US carbon emissions increased 3.4 percent in 2018

Rodiano Bonacci
Gennaio 10, 2019

The Rhodium Group, who published the study on Tuesday, explained that the increase comes after three consecutive years of declining emissions in the United States.

The figures, based on data from the U.S. Energy Information Administration and other sources, remain an estimate because some data from a year ago is not finalized.

But the largest emissions growth came from two sectors "often ignored in clean energy and climate policymaking: buildings and industry".

Elgie Holstein, Senior Director for Strategic Planning of the Environmental Defense Fund, tells Salon this report is a "sobering reminder" that, while scientists are warning the world to act quickly on climate change, the Trump administration is working trying to dismantle previously established safeguards.

The new Rhodium group report represents a worrying reversal for the electric utility industry, raising questions about whether its recent formula for emissions reductions has outlived its usefulness.

This time last year, the Rhodium Group pointed to steady slowing of pace in emissions reductions over the past few years - from 2.7 percent decline in 2015 to a 1.7 percent decline in 2016 to a 0.8 percent decline in 2017.

In 2018, however, those economic factors changed.

The new research indicated that United States power sector emissions as a whole rose by 1.9%. and that the transportation sector "held its title as the largest source of USA emissions for the third year running", due to a growth in demand for diesel and jet fuel offsetting a modest decline in gasoline use. "This year makes it abundantly clear that energy market trends alone - the low cost of natural gas, the increasing competitiveness of renewables - are not enough to deliver sustained declines in US emissions". "Natural gas-fired generation increased by 166 million kWh during the first ten months of the year".

The increase in pollution from buildings highlights a particular problem for policymakers.

The report covers Carbon dioxide emissions linked to energy, which accounts for about three quarters of the total greenhouse gas emitted in the United States (methane, for example, is another gas that contributes to global warming).

That pace falls at the ambitious end of targets envisioned by the 2015 Paris Agreement, the world's largest worldwide climate treaty.

"The U.S. was already off track in meeting its Paris Agreement targets".

The Rhodium estimates do not take into account greenhouse gases other than carbon, such as methane, that contribute to warming.

Transportation is the largest source of carbon dioxide emissions in the U.S.

In 2018, the USA saw the largest spike in carbon dioxide (CO2) emissions since the start of the decade, rising 3.4 percent after three years of decline.

"That's more than twice the pace the U.S. achieved between 2005 and 2017 and significantly faster than any seven-year average in USA history", the report states.

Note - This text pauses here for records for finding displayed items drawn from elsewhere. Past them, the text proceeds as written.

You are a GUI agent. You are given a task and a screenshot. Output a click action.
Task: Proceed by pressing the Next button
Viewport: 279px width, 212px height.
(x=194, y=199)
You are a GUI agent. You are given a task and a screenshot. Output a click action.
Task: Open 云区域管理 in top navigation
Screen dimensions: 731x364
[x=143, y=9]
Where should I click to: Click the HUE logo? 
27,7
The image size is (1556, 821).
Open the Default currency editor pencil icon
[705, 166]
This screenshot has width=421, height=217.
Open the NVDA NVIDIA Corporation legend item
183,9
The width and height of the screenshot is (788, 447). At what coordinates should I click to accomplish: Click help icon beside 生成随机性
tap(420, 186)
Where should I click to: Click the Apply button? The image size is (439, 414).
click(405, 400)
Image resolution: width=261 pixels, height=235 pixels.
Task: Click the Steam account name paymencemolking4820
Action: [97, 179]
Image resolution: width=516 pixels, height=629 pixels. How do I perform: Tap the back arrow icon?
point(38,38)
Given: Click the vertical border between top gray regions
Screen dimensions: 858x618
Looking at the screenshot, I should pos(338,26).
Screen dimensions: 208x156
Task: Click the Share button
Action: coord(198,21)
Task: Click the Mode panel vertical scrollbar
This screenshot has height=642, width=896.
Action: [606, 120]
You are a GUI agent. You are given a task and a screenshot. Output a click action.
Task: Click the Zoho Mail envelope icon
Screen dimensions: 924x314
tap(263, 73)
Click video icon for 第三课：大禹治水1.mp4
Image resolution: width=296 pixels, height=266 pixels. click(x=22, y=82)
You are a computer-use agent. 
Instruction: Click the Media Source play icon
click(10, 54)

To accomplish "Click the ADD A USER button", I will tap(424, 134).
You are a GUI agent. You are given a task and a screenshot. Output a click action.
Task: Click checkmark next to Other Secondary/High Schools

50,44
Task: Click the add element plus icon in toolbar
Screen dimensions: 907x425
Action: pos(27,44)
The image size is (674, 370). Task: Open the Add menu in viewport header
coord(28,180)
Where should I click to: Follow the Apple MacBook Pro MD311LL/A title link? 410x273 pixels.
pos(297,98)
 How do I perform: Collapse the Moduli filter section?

The latest growth makes it increasingly unlikely that the United States will achieve a pledge made by the Obama administration in the run-up to the Paris climate agreement, that the country would reduce its greenhouse gas emissions by 26 to 28 percent below 2005 levels by the year 2025.

Despite mounting urgency in the scientific community, the Trump administration plans to continue reducing regulations on a number of greenhouse gas-emitting sectors in 2019.

Those actions are likely to increase calls in Congress and liberal states for more ambitious climate and clean energy policies. We need to pass a Green New Deal and hold fossil fuel executives accountable for exacerbating climate change.

Republican control of the Senate and White House means federal climate initiatives are unlikely to be enacted in 2019, but a number of states could take action on clean energy following Democrat gains in the November elections previous year. And while regulators can raise efficiency standards and change building codes for new construction, there's not much they can do to control energy use in existing homes and offices.

"We expect it to overtake power as the second leading source of emissions in California by 2020 and to become the leading source of emissions in Texas by 2022", the report states.